In the records below, find the line containing "Image resolution: width=823" and return it together with every later line, exactly as written; pictures are to be omitted.

Records from a dataset
-- -- --

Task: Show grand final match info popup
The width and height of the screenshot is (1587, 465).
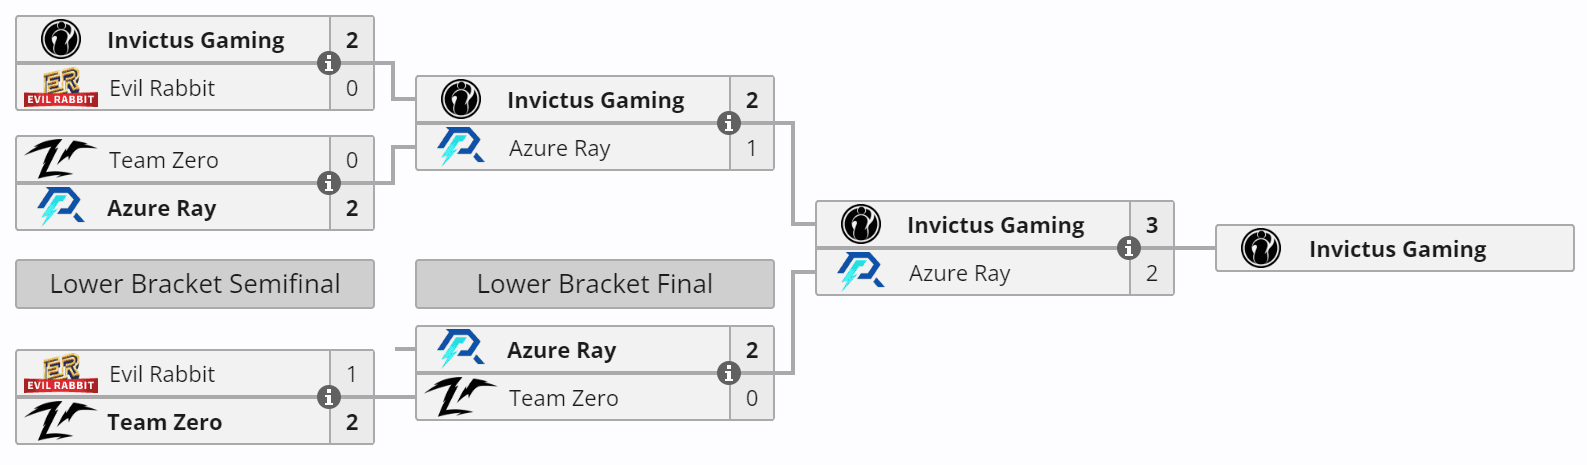Action: click(1129, 248)
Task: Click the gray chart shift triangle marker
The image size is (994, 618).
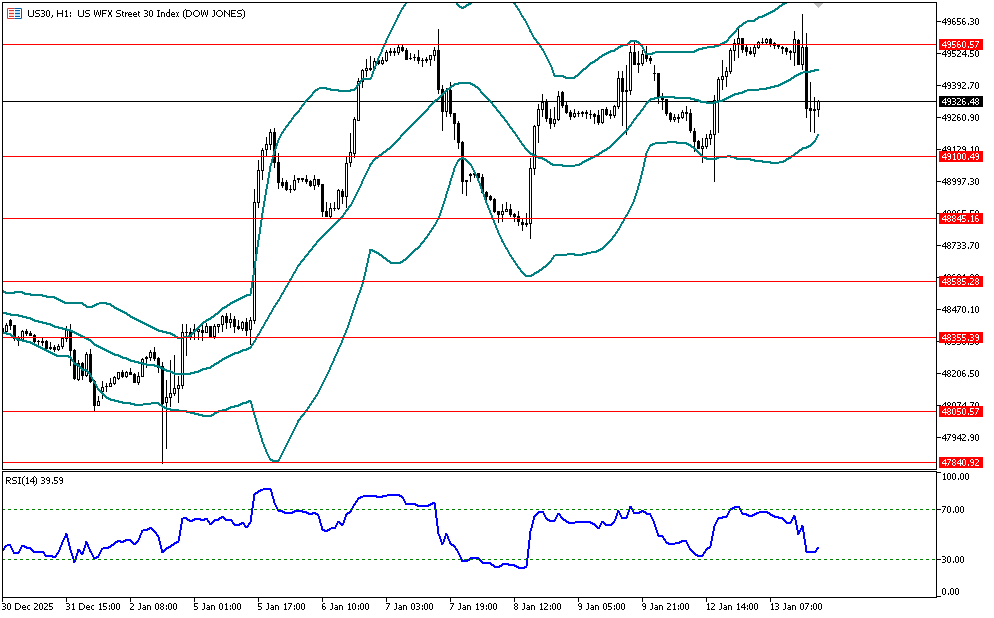Action: pyautogui.click(x=819, y=6)
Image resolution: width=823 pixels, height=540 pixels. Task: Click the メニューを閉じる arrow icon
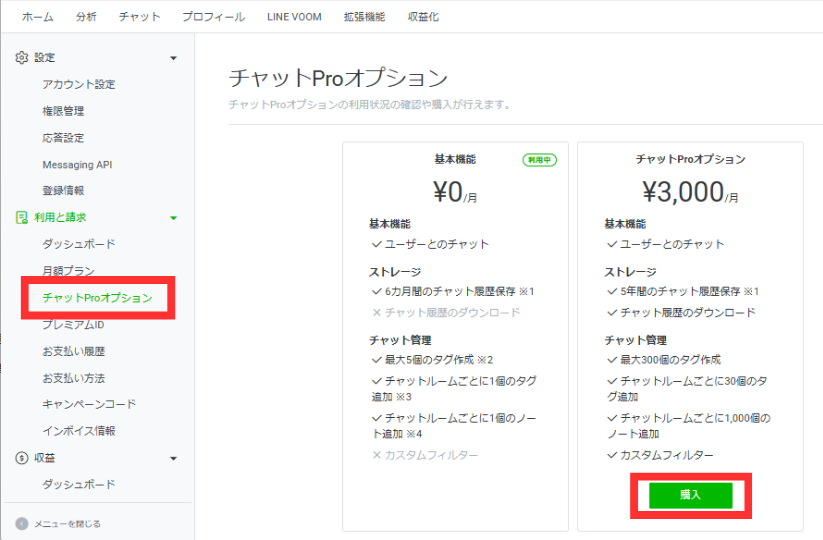pyautogui.click(x=22, y=523)
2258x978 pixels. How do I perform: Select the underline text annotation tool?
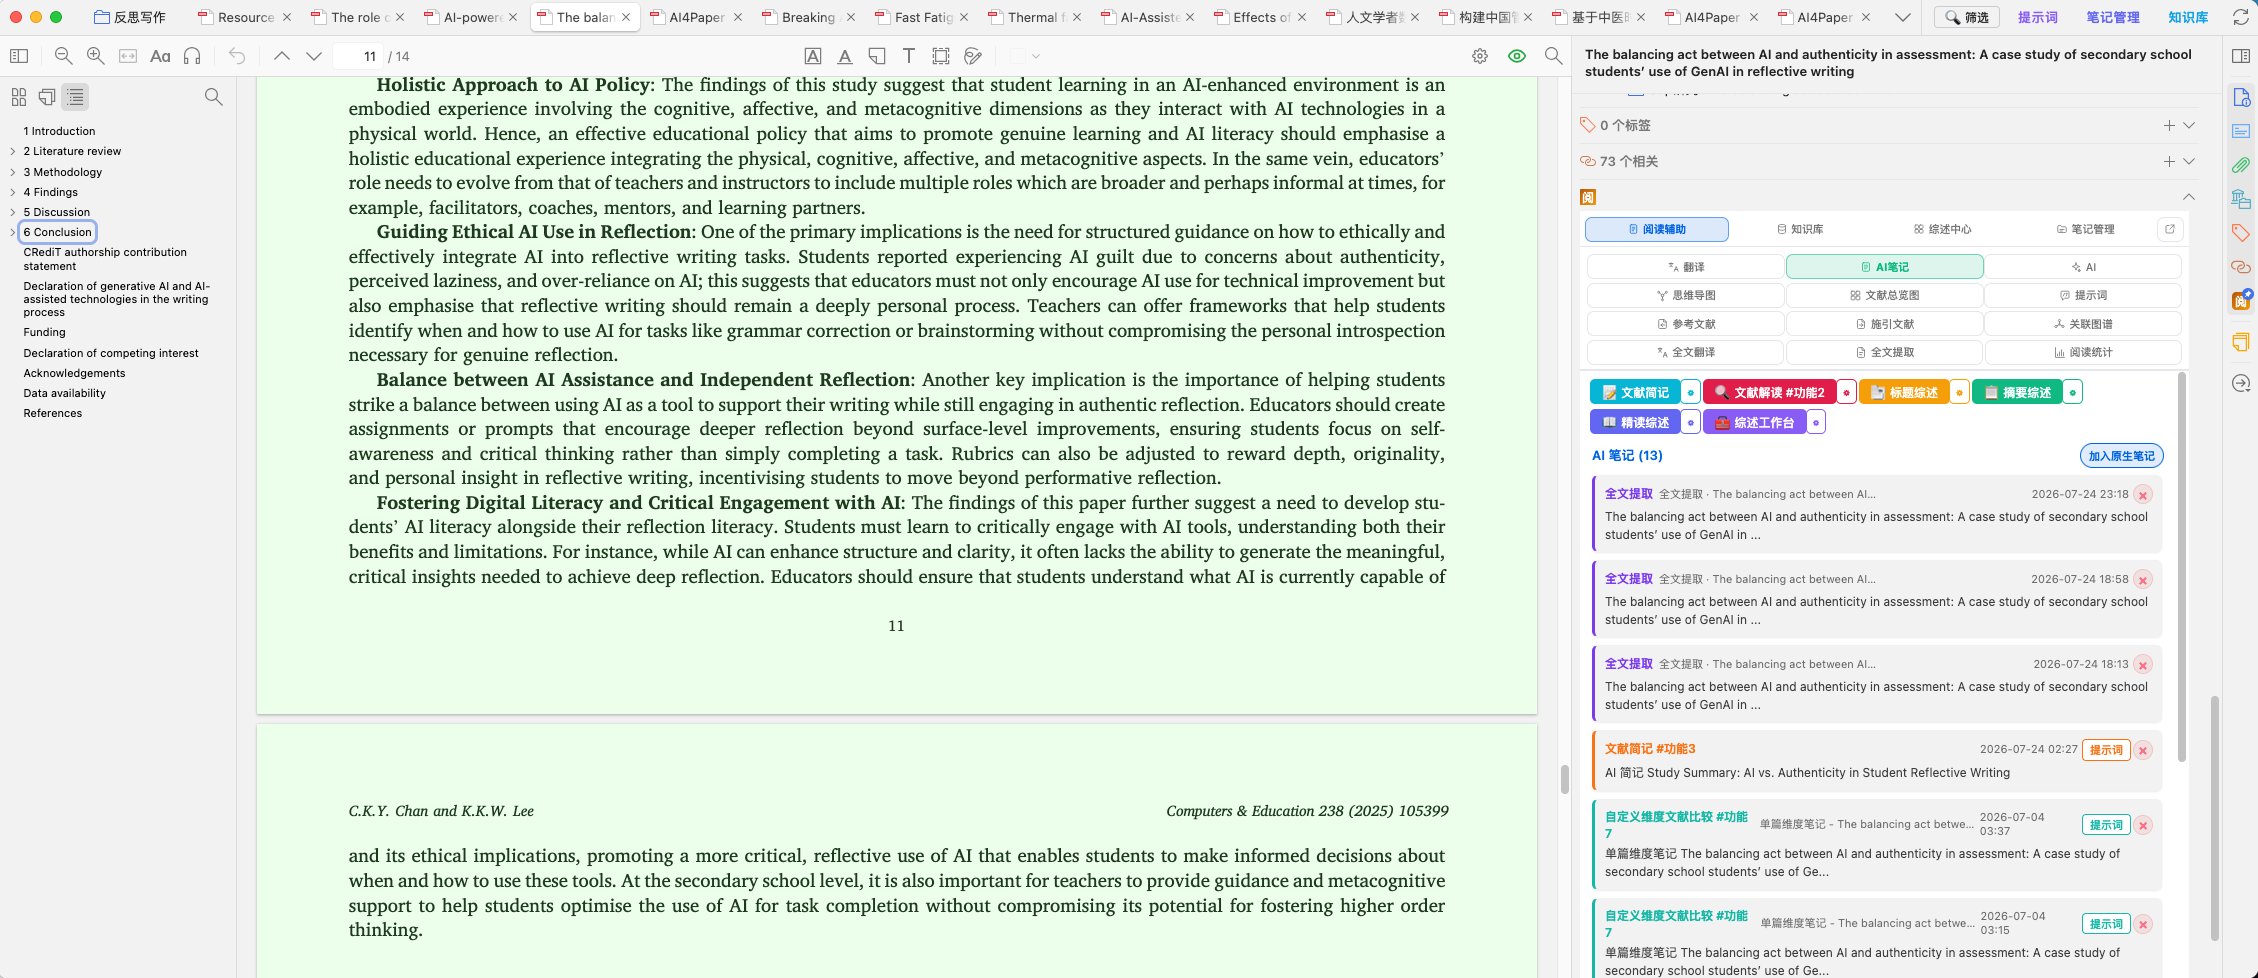pos(845,56)
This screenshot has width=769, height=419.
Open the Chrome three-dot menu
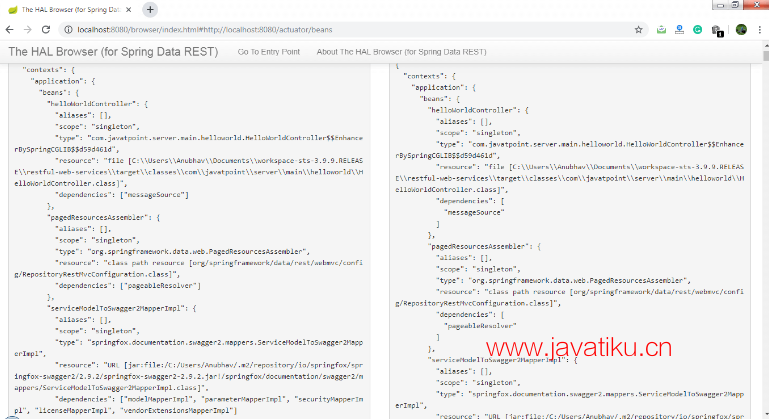click(759, 30)
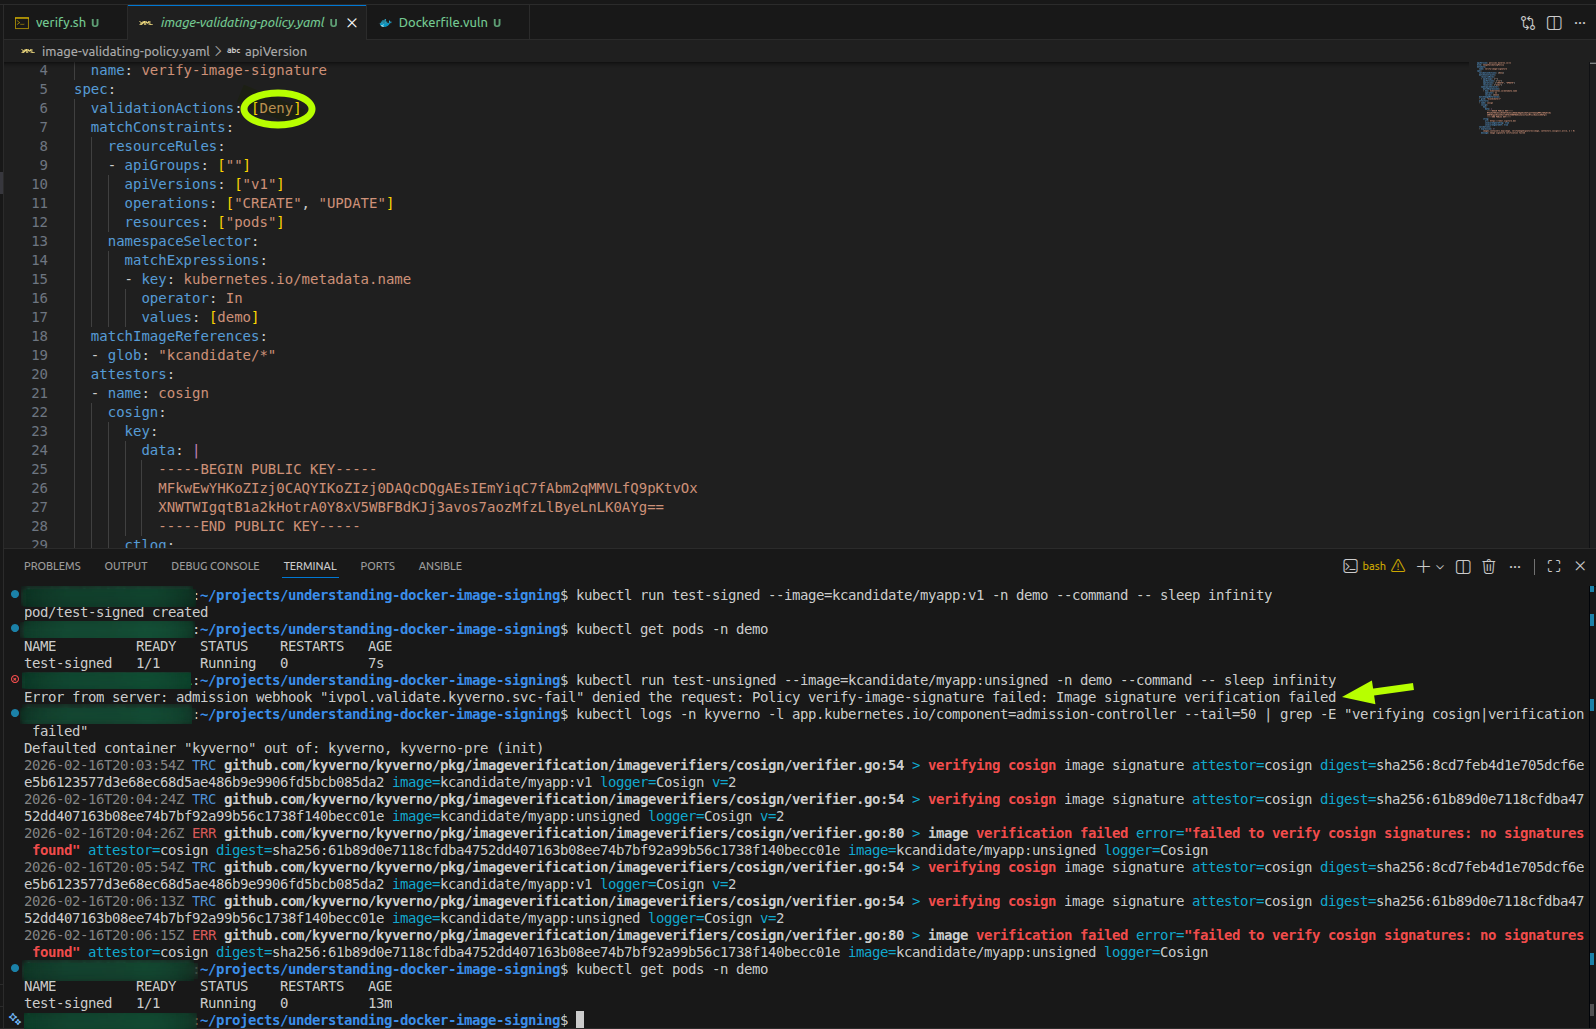
Task: Kill terminal using trash icon
Action: tap(1489, 566)
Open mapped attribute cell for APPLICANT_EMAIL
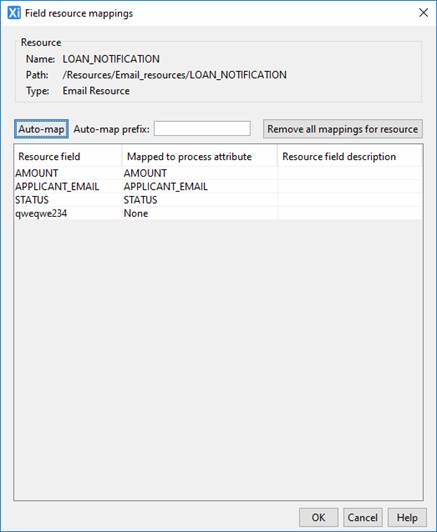The image size is (437, 532). pyautogui.click(x=200, y=187)
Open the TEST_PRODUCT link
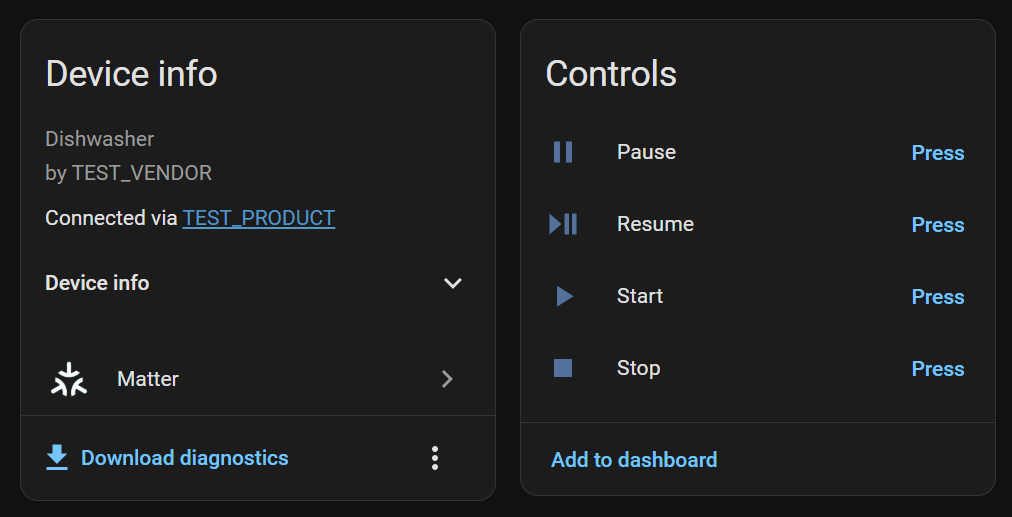 tap(258, 218)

-- -- --

▶ _RESULT OF THIS TASK_:
Image resolution: width=823 pixels, height=540 pixels. Task: Click the メニューを閉じる arrow icon
pyautogui.click(x=22, y=523)
2258x978 pixels. How do I perform: Select the underline text annotation tool?
pos(845,56)
This screenshot has width=769, height=419.
Open the Chrome three-dot menu
click(759, 30)
Task: Kill terminal using trash icon
Action: tap(1489, 566)
Open mapped attribute cell for APPLICANT_EMAIL
The image size is (437, 532). pyautogui.click(x=200, y=187)
Open the TEST_PRODUCT link
 tap(258, 218)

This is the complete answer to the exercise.